DIRECTIONS FOR THIS TASK: For the records that follow, please set down exactly the lines between the one holding "Select the ascending black trendline" and the one holding "The image size is (1043, 451).", inclusive, and only those.
-- EXERCISE DATA follows --
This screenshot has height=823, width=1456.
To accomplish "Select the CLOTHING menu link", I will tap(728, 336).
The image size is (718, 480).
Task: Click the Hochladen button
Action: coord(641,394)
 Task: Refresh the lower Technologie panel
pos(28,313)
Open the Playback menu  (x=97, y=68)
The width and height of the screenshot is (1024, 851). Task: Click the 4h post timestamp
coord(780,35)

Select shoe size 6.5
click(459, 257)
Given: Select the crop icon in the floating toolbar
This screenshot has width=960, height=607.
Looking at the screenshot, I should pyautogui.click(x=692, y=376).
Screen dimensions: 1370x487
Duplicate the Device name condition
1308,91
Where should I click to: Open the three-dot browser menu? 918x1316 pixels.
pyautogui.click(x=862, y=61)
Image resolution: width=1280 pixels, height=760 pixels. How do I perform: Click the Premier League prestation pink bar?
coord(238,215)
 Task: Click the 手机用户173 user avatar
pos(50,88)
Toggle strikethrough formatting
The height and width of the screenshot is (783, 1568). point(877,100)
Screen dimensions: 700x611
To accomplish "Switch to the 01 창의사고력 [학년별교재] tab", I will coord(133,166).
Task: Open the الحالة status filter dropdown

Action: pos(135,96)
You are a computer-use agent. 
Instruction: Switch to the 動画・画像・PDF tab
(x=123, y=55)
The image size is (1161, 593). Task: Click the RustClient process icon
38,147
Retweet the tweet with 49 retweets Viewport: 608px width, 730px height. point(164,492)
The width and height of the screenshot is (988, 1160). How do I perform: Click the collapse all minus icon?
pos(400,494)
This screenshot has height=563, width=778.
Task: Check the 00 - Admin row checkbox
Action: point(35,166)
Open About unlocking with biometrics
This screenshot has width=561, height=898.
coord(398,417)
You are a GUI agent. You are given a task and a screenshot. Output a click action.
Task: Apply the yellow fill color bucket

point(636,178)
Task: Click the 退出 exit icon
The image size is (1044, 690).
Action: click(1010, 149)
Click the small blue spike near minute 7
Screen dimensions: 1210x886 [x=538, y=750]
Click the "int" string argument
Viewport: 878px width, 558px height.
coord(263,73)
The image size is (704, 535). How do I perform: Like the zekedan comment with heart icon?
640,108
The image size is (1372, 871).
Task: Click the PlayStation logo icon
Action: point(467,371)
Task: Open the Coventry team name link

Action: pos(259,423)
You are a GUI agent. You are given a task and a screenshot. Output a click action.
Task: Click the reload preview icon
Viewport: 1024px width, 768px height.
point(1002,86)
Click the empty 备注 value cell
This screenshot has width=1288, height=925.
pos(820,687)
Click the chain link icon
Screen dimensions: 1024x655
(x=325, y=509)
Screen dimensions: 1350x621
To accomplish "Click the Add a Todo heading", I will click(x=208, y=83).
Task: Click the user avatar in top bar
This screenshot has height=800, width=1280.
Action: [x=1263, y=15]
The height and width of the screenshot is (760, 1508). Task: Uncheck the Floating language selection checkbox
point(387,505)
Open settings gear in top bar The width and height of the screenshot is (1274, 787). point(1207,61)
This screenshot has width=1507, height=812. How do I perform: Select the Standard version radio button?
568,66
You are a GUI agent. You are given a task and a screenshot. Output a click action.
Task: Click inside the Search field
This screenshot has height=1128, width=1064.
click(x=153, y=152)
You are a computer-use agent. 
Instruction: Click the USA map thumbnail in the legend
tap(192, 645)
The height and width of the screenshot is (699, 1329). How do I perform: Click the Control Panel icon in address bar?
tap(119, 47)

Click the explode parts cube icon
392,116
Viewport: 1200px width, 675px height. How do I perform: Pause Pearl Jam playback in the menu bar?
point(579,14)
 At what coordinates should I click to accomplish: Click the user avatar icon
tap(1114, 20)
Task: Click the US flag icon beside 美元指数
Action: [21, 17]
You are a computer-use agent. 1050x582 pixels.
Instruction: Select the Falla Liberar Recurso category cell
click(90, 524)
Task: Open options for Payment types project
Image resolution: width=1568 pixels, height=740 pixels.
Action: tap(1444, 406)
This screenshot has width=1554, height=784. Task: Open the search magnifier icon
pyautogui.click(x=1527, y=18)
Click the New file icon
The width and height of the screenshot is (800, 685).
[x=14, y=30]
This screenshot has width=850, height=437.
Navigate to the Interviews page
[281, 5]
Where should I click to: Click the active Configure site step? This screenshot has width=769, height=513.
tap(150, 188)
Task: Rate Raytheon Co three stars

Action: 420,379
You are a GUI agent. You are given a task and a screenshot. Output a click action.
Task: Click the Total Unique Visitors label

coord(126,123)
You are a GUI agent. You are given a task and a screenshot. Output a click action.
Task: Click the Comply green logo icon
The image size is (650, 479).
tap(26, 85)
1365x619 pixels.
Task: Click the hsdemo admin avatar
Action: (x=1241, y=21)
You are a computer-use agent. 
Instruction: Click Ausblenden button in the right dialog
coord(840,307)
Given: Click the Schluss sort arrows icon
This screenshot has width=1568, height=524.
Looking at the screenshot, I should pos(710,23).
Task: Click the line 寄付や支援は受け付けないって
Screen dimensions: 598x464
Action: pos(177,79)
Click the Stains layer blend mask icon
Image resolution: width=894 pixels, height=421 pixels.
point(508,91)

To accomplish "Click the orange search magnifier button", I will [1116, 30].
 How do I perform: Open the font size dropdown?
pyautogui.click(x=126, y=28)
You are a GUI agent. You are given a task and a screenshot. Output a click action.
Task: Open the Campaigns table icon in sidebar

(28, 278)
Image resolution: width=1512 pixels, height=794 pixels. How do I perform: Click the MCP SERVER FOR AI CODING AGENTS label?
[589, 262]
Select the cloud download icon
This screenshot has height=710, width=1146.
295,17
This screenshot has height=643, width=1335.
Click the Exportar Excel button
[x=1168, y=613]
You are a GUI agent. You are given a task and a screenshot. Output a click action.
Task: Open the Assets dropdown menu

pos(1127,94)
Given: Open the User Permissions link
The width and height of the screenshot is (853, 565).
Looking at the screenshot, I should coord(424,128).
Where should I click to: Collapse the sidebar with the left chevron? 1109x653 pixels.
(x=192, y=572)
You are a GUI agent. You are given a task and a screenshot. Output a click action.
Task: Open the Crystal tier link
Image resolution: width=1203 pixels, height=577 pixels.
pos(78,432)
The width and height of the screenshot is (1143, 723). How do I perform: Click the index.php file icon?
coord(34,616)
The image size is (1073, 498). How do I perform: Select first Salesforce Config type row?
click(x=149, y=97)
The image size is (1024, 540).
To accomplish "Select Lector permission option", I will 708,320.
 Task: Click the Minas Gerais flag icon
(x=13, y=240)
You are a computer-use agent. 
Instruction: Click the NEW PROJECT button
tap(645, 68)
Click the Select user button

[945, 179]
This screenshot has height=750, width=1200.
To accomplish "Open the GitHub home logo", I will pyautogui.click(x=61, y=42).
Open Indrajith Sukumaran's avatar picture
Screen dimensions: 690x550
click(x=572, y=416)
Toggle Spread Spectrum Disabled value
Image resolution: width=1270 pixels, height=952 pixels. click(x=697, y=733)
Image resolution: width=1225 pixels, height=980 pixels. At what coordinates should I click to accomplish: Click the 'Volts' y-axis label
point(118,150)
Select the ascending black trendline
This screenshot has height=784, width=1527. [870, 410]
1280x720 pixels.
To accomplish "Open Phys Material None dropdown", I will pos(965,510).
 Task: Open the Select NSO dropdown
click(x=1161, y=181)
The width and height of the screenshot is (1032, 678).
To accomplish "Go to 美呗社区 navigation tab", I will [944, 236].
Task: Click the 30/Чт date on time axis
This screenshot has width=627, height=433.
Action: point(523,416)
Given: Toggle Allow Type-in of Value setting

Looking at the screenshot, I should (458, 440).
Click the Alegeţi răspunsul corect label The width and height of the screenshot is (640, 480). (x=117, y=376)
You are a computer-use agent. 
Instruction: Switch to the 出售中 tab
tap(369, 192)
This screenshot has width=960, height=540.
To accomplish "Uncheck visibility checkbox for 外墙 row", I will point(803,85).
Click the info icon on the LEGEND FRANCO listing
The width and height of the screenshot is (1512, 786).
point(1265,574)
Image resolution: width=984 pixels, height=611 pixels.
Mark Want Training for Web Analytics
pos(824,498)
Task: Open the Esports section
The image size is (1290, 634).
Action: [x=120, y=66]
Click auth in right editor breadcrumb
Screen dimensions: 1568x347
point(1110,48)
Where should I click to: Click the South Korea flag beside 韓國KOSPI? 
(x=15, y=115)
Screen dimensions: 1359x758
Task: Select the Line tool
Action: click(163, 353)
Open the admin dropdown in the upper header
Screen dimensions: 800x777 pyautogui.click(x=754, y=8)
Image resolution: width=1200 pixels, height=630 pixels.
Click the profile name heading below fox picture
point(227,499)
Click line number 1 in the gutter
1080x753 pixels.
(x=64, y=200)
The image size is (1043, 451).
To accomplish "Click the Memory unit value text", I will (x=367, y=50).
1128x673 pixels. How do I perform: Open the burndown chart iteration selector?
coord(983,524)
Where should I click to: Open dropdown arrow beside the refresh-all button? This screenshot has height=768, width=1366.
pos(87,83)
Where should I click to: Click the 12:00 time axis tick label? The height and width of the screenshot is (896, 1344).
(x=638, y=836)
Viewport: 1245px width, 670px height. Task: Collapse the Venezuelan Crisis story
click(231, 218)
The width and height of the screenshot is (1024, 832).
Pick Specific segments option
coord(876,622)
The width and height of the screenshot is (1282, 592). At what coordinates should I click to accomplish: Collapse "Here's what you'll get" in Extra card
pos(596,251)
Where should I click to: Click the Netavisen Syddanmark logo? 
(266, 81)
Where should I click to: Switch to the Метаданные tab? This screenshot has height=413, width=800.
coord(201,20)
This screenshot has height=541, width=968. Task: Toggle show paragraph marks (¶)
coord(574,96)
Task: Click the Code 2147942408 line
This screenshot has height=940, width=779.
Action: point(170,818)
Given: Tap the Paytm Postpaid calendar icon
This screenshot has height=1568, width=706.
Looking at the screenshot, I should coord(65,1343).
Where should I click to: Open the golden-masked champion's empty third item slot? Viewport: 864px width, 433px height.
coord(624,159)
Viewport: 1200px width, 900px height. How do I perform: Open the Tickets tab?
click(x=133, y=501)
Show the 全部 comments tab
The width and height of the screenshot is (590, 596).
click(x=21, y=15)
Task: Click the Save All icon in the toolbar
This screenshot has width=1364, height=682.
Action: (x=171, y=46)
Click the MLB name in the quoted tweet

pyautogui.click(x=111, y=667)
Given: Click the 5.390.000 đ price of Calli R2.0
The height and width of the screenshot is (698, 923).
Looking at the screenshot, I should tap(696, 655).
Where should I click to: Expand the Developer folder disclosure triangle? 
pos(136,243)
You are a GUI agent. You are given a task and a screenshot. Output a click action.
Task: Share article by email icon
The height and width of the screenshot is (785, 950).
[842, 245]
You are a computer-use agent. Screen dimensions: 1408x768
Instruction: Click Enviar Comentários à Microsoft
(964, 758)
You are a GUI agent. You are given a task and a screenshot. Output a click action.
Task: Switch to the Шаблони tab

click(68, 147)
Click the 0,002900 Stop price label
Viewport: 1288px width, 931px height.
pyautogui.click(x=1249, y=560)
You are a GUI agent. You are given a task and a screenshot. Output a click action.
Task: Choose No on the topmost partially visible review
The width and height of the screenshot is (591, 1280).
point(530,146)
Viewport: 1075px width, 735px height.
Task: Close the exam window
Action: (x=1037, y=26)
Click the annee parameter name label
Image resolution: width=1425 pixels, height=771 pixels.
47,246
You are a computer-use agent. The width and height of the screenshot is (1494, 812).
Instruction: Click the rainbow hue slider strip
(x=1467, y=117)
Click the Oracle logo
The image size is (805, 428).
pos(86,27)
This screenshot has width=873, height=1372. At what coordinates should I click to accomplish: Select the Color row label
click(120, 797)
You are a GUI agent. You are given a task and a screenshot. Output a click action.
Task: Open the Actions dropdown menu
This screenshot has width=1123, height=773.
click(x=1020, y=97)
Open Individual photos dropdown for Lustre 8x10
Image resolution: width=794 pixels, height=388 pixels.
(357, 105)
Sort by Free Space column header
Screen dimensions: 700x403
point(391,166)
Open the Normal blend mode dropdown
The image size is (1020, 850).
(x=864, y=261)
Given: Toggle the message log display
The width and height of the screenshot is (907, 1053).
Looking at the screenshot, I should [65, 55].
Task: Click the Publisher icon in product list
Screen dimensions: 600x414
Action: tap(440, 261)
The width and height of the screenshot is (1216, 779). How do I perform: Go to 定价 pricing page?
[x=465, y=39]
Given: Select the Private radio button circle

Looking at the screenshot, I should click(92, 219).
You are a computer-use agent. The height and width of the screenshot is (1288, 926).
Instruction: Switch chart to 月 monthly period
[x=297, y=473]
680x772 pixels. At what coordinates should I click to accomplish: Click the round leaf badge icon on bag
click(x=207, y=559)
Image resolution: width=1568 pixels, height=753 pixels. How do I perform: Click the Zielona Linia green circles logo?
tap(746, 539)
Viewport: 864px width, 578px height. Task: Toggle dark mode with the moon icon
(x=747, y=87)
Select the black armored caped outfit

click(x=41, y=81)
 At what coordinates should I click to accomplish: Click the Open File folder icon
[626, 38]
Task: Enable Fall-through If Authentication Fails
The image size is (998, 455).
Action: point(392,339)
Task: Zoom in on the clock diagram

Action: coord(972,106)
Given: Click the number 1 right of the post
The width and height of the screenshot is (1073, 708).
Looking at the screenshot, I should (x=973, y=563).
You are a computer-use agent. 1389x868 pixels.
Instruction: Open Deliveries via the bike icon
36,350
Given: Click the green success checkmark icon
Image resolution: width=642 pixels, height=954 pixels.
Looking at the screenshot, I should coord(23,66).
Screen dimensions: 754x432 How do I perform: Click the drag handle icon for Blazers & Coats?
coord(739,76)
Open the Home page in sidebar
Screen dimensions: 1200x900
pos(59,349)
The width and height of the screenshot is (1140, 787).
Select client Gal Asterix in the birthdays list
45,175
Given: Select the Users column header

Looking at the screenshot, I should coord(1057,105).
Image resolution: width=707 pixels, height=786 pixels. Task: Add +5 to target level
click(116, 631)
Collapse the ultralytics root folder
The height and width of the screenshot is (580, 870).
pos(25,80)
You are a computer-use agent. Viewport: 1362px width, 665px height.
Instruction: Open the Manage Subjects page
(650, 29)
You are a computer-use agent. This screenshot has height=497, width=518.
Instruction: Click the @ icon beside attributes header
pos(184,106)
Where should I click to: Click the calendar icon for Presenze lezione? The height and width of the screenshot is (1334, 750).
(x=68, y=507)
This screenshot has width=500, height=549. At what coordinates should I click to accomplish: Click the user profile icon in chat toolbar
-- EXERCISE DATA concluded --
EXERCISE OUTPUT:
Select the ascending black trendline
This screenshot has height=784, width=1527. [870, 410]
1280x720 pixels.
To accomplish "Open Phys Material None dropdown", I will pos(965,510).
 Task: Open the Select NSO dropdown
click(x=1161, y=181)
The width and height of the screenshot is (1032, 678).
To accomplish "Go to 美呗社区 navigation tab", I will [944, 236].
Task: Click the 30/Чт date on time axis
This screenshot has width=627, height=433.
Action: point(523,416)
Given: Toggle Allow Type-in of Value setting

Looking at the screenshot, I should (458, 440).
Click the Alegeţi răspunsul corect label The width and height of the screenshot is (640, 480). (x=117, y=376)
You are a computer-use agent. 
Instruction: Switch to the 出售中 tab
tap(369, 192)
This screenshot has width=960, height=540.
To accomplish "Uncheck visibility checkbox for 外墙 row", I will point(803,85).
Click the info icon on the LEGEND FRANCO listing
The width and height of the screenshot is (1512, 786).
point(1265,574)
Image resolution: width=984 pixels, height=611 pixels.
Mark Want Training for Web Analytics
pos(824,498)
Task: Open the Esports section
The image size is (1290, 634).
Action: [x=120, y=66]
Click auth in right editor breadcrumb
Screen dimensions: 1568x347
point(1110,48)
Where should I click to: Click the South Korea flag beside 韓國KOSPI? 
(x=15, y=115)
Screen dimensions: 1359x758
Task: Select the Line tool
Action: click(163, 353)
Open the admin dropdown in the upper header
Screen dimensions: 800x777 pyautogui.click(x=754, y=8)
Image resolution: width=1200 pixels, height=630 pixels.
Click the profile name heading below fox picture
point(227,499)
Click line number 1 in the gutter
1080x753 pixels.
(x=64, y=200)
The image size is (1043, 451).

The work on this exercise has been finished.